The robust health care and social assistance industry in Larimer County will expand 3.6 percent in the next four years, creating 2,000 new jobs, according to a report released today by Martin Shields, regional economist based at Colorado State University.
Colorado State’s Shields, associate professor of economics, and David Keyser, research economist, co-authored the report on behalf of the university’s Office of Economic Development and the Northern Colorado Economic Development Corp.
"Health care has a very important role in the region’s economy as the fourth largest employment sector, and by providing workers with wages above the county average," Shields said. "Stable population growth, low poverty rates and relatively high percentages of insured individuals in Larimer County contribute to continued, steady growth of the health care industry, which is expected to grow faster than the overall Larimer County economy."

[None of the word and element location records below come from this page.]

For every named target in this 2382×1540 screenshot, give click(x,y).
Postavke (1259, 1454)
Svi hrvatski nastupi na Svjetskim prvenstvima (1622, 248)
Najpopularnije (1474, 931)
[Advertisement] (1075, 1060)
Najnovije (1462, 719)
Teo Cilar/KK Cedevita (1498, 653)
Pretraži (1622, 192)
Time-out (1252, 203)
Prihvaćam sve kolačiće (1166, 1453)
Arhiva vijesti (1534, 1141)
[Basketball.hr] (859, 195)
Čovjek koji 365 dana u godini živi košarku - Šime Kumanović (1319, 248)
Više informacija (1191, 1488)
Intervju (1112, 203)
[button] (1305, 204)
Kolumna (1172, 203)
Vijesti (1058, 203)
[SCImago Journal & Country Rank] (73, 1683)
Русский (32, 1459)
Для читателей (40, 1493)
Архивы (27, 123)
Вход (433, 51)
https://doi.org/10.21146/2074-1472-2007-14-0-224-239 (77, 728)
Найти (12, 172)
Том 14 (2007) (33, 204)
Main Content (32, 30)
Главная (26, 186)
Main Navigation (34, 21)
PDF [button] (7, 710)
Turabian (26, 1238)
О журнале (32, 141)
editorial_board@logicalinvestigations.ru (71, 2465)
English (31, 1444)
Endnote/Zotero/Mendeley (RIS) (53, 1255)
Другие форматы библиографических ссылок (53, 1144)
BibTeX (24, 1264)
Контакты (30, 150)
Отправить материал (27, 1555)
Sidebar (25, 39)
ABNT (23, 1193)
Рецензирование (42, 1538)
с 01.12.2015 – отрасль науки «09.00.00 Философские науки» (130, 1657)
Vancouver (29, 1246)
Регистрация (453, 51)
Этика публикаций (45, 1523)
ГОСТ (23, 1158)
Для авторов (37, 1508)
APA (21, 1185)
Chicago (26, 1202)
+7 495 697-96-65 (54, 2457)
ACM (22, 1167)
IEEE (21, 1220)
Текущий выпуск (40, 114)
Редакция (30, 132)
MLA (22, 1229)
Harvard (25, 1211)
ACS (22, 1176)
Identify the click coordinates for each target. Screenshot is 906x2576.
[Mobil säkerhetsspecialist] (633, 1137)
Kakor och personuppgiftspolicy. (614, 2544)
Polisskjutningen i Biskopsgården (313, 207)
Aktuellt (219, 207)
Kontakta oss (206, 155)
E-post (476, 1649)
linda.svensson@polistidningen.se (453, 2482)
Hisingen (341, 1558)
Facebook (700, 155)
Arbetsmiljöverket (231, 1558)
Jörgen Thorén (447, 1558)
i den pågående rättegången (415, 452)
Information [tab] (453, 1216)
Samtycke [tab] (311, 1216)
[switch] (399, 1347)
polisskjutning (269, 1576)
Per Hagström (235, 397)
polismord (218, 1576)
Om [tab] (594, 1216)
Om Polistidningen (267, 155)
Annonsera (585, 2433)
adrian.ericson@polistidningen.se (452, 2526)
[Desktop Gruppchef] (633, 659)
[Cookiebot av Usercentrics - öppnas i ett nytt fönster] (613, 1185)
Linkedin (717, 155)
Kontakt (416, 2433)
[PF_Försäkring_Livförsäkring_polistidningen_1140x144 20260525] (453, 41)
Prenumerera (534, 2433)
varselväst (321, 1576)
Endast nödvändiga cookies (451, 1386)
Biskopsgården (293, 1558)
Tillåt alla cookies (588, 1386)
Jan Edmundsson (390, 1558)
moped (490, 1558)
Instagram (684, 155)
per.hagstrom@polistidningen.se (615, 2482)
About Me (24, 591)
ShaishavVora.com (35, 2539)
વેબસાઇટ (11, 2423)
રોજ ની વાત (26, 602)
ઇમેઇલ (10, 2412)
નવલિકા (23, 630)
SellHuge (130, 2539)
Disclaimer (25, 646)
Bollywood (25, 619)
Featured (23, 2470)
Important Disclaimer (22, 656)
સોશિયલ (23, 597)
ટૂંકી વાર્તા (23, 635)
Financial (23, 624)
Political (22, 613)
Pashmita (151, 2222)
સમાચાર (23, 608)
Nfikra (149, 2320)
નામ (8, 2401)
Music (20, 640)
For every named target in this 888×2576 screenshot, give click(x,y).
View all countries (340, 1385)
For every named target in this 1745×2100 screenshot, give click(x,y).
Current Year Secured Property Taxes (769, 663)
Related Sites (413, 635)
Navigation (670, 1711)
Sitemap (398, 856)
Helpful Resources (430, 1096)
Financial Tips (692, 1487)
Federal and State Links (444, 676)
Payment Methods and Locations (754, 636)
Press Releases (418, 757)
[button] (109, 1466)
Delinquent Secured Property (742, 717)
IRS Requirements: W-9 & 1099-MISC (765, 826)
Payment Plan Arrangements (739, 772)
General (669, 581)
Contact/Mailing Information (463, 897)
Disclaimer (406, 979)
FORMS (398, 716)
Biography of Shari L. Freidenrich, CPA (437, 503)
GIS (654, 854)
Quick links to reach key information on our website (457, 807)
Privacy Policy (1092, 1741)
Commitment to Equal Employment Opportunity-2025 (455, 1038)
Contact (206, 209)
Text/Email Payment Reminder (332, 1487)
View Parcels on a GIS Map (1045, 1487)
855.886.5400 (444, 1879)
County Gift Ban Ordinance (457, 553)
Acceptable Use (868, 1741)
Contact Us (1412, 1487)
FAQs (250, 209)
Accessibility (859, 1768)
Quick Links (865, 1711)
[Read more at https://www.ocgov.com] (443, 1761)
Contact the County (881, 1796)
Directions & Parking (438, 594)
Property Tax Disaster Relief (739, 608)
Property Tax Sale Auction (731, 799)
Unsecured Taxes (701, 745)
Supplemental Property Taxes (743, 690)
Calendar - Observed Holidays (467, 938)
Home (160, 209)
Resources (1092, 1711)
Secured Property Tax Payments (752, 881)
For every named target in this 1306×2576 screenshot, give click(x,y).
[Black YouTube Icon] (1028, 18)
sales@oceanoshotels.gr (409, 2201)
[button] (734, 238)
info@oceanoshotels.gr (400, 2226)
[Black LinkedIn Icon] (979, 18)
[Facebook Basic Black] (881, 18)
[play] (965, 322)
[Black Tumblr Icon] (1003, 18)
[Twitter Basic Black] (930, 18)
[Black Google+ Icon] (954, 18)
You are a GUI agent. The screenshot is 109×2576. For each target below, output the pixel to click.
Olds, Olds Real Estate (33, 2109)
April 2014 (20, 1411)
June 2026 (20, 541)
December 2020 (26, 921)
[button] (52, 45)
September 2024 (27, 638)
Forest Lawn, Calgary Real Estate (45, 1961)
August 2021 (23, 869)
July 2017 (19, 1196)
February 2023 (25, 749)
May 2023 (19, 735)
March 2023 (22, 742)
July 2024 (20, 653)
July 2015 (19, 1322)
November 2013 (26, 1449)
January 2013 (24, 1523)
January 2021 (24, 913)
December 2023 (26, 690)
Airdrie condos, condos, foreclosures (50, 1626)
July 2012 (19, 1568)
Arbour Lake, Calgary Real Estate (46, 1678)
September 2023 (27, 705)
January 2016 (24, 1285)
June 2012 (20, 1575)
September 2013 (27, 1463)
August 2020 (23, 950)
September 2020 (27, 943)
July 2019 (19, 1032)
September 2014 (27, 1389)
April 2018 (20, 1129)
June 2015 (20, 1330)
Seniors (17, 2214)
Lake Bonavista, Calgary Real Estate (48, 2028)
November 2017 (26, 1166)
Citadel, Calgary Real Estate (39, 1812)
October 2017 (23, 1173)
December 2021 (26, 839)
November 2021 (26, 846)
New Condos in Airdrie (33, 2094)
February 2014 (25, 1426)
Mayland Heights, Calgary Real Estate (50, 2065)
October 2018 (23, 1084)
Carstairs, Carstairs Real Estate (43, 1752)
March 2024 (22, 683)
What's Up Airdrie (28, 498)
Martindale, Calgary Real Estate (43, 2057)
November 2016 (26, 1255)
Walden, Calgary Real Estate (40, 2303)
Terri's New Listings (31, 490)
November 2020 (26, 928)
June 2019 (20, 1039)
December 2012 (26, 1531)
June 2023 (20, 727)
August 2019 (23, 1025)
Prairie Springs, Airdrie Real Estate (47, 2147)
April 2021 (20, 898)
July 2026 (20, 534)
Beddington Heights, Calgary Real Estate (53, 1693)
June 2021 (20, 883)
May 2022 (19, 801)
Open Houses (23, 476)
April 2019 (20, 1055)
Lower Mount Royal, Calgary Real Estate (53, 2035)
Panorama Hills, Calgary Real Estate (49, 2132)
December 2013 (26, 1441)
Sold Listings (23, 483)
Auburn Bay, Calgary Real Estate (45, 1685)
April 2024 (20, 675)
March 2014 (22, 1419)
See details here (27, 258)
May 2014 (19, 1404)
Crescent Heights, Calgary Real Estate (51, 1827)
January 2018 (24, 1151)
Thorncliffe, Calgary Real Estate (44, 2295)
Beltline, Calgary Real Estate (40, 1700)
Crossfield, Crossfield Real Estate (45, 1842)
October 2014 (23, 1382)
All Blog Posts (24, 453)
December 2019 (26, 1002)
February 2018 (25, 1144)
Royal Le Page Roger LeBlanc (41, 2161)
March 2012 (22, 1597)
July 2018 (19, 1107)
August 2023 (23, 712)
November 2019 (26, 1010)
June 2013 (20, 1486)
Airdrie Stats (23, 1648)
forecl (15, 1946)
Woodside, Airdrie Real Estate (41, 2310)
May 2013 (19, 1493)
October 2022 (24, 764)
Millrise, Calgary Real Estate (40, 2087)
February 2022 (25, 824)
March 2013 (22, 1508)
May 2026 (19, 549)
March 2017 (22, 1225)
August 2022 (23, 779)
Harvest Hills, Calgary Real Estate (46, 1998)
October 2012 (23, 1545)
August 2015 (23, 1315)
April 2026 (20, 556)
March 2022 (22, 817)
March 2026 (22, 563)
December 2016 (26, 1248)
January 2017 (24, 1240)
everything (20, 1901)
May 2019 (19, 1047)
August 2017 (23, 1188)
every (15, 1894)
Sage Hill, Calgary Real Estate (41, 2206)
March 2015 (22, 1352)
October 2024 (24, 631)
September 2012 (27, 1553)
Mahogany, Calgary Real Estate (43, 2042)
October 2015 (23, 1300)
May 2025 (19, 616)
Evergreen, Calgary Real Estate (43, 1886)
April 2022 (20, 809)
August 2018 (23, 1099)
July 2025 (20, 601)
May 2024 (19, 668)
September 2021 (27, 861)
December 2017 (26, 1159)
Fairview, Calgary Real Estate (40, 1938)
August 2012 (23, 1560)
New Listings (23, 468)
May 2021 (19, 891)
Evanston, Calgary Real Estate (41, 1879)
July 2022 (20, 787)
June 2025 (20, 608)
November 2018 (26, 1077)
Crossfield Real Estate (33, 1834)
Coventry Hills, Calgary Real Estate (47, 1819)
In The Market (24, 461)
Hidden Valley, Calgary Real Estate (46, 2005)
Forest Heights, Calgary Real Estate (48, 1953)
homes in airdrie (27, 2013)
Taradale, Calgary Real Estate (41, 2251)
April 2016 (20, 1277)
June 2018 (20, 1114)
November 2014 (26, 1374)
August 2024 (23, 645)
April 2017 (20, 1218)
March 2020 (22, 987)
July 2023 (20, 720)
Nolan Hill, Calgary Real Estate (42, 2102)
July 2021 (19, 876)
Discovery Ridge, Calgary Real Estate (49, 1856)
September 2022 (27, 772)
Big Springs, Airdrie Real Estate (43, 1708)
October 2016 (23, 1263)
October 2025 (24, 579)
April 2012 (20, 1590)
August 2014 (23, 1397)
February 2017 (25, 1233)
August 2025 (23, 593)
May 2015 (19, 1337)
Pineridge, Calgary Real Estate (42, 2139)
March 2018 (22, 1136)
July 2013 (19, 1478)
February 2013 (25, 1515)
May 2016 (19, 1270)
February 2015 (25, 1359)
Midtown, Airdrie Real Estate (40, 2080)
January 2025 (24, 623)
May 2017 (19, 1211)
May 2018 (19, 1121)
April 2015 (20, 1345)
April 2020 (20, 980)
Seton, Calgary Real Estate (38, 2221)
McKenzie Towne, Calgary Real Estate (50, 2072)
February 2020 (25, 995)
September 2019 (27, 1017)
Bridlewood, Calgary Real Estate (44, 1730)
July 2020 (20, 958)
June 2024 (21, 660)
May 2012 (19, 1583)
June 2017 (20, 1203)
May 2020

Shields warns in the report that a tight labor market and rising health care costs are potential obstacles to further growth, but expects the sector to continue to be a driving force in the near future.
The entire sector has exploded countywide in the past four years: Health care and social assistance firms and organizations added 2,900 jobs in Larimer County between 2001 and 2005 – a 24.6 percent growth rate – despite major losses in manufacturing jobs. Overall county net private sector employment growth totaled 5,996 jobs in that time period, meaning nearly one in two net private sector jobs were in health care.
The health care and social assistance category includes all employment associated with physical and mental health and care facilities for children, elderly or disabled. It also includes some vocational and rehabilitation services.
"This report is a strong indication that our existing businesses are confident in the regional economy and finding enough quality workers, which is critical since they are our best hope for new job creation," said Maury Dobbie, president and chief executive officer of the Northern Colorado Economic Development Corp. In 2006, the organization announced a partnership with Colorado State to hire a regional economist and collaborate on economic development goals.
Highlights of the report:
-The health care and social assistance category has grown to be more dominant in the economy as a whole. The sector accounted for 8.3 percent of jobs in the economy in 2001; by 2005, that had increased to 10.1 percent.
-Using a multiplier effect, the health sector directly provides 13,303 jobs. Indirectly, that increases to 22,469 jobs directly representing about 10 percent of total employment and supporting 17 percent of total employment in the county.
-Health care wages are the second highest out of the top five sectors at $37,098 – just above the county average. Manufacturing has the highest wages, followed by health care, educational services, retail and accommodation and food services.
-Larimer County experienced greater growth rates in the health sector than Colorado or the United States in all years except 2005.
-Ambulatory health care is the largest and fastest expanding sector, growing 28.2 percent from 2001 to 2005. Hospitals and nursing care facilities grew 24.4 percent and 20.6 percent, respectively.
-From 2001 to 2005, all major subcomponents of Larimer County’s health care industry added jobs. In fact, nearly all of the sectors outpaced the overall county growth rate of 4.9 percent.
-Hospitals and physicians’ offices account for the largest share of total health employment (32 percent and 21.7 percent, respectively). During the past five years, both of these sectors have experienced steady growth, although physicians’ offices slowed somewhat from 2003-2004. The fastest growth has been in some of the smaller sectors such as medical and diagnostic laboratories (127 jobs/78.4 percent growth), home health care services (330 jobs/91.6 percent growth), and community care facilities for the elderly (683 jobs/45.3 percent growth).